Low-powered Pipeline#

The low-powered pipeline has been built to design around RAM and processing constraints on lower-powered RPi platforms. This is achieved by buffering video in system RAM and saving events of motion to disk which are processed post-hoc. This documentation provides a breif overview of pipeline Stage One, which buffers video disk and Stage Two which loads motion events from disk and processes them.

Stage One#

The image below shows the architecture for Stage One. Data flows from the camera, is buffered in RAM and emptied to file if motion is detected. Captured files contain the video stream compressed in H264 format, motion vectors, and a stream of uncompressed images down-scaled to fit the input buffer for neural network inference.

Data begins its journey at the camera sensor. A splitter port software component is attached to the PiCamera abstraction of the RPi camera module, this splits data from the camera input into two synchronous outputs, P:0 and P:1.

Video streams are output to fixed-size ring buffers in system RAM. While motion is detected, the buffers are emptied to disk and three files are produced. Event.VET contains motion vectors for the motion event, Event.H264 contains the H264 stream of high-resolution encoded video, Event.RAW contains down-sampled and down-scaled raw image data for processing with a neural network. For a full buffer, I/O write access time can be much larger than the stream frame period. It is necessary to continue buffering frames while emptying buffered frames to disk. This has been accommodated for by creating an auxiliary ring buffer for each stream. When the signal is given to empty the buffer, the buffer to fill (the active buffer) is switched while the full (inactive) buffer is emptied. While the motion event continues, buffers are continually switched and emptied to disk when they fill up. The simplest scheme found to signal full buffers is to simply check the time since last emptied and empty all buffers again if over some threshold. This keeps all three streams synchronous on disk even though buffers may fill at different rates. In addition, buffering video on disk allows the output video to contain some extra “context” time before animal detection. The length of context time is also exposed as a user configurable setting accessibe via the tuning script. Context is also added as a trailing period after motion is finished.

The final component is the motion detector. A motion detection component has been built which makes use of two processes. One process adds incoming MVs from the H264 encoding process to a queue for processing with the motion detection algorithm. Another takes each motion vector frame and computes motion detection. The queue is required so that the stream does not stall if a small number of motion frames take longer than a frame interval for computation. So long as the average time to compute motion is less than a frame interval, the queue empties faster than it fills. If motion is detected, a flag variable is raised which triggers buffer emptying, this informs the remainder of DynAIkonTrap system that a motion event is being written to file.

Stage One is always running while DynAIkonTrap is activated, the addition of motion events to disk triggers pipeline Stage Two which runs neural network inference on detected video sequences.

Stage Two#

Pipeline Stage Two reads motion events from file and determines animal presence in the captured video stream.
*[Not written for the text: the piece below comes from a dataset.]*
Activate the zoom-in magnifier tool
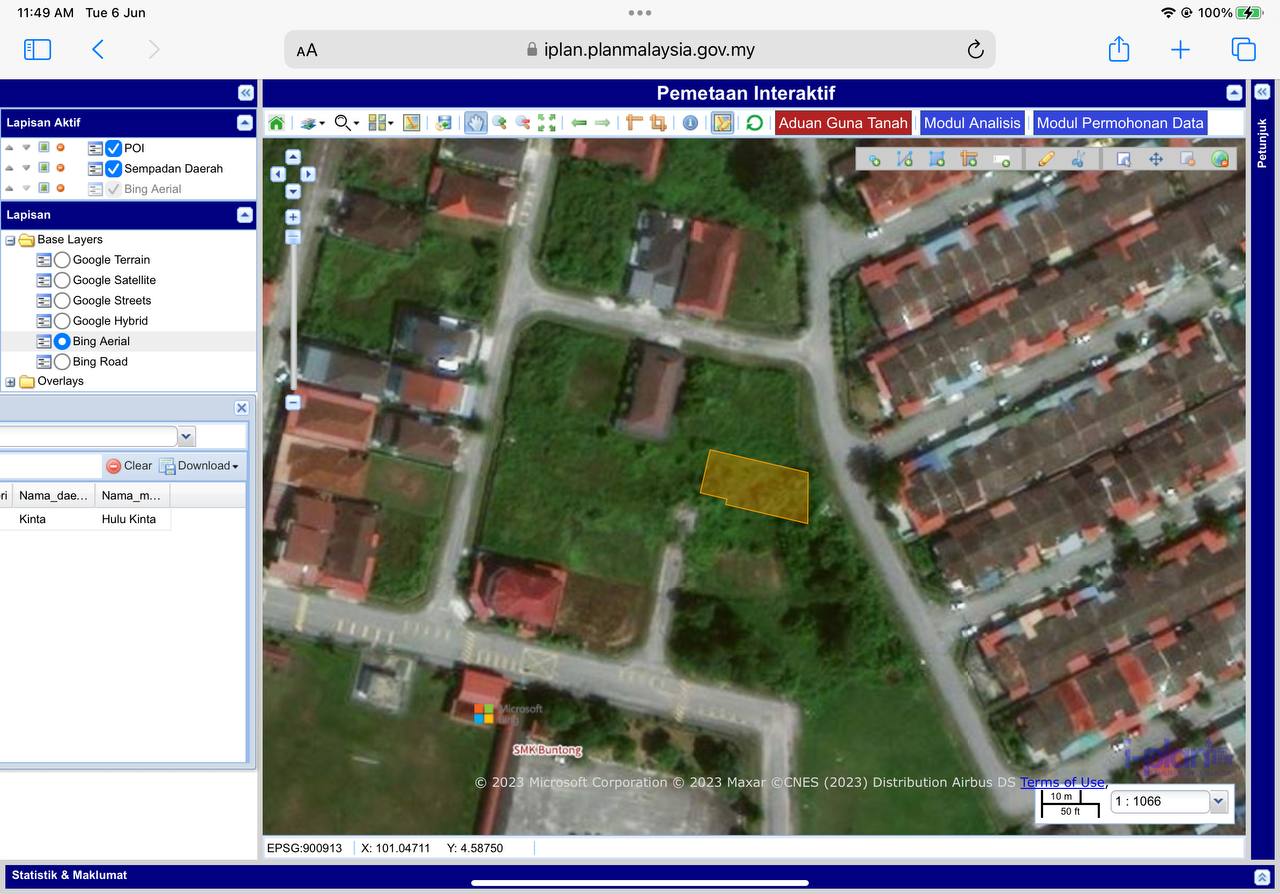Screen dimensions: 1280x894 click(x=499, y=123)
This process may run in the background and unlike Stage One, it does not have strict real-time requirements. Parameters for this stage can be adjusted to suit computation availability on the deployed device. Trading inferences run for recall of animal events in nature. A flexible infernce scheme has been devised; a diagram of inference operation is shown below.
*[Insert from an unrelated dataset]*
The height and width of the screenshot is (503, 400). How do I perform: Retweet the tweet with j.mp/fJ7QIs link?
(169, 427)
The image shows consecutive input frames in a detected motion clip loaded from disk. Shown is the proportion of frames which could contain an animal and the remaining frames which make up head and tail context. The spiral inference pattern is used to determine which clips do/no not contain animals. This works by first performing inference on the centre frame, if no animal is found the next inference is performed on an adjacent frame to the middle in a spiral pattern. If an animal is detected, the search is stopped and the whole clip is deemed interesting enough to warrant saving. The centre has been chosen as a starting point as this is judged to be the instance where the animal is most in-frame and thus easiest to detect.

To adjust number of inferences run, a step size can be set by varying the detector fraction, this is accessible via the tuning script. High step sizes allow fewer inferences to span across the video feed while low step sizes result in more inferences in the worst case which are closer packed together. The range of values for the detector fraction is given as (0, 1] and represents the fraction of the clip frames run with the detector in the worst case where no animals are found in any frames. There is also a special mode which runs one inference on the centre frame only, this can be configured by setting the detector fraction to 0 in the tuning script.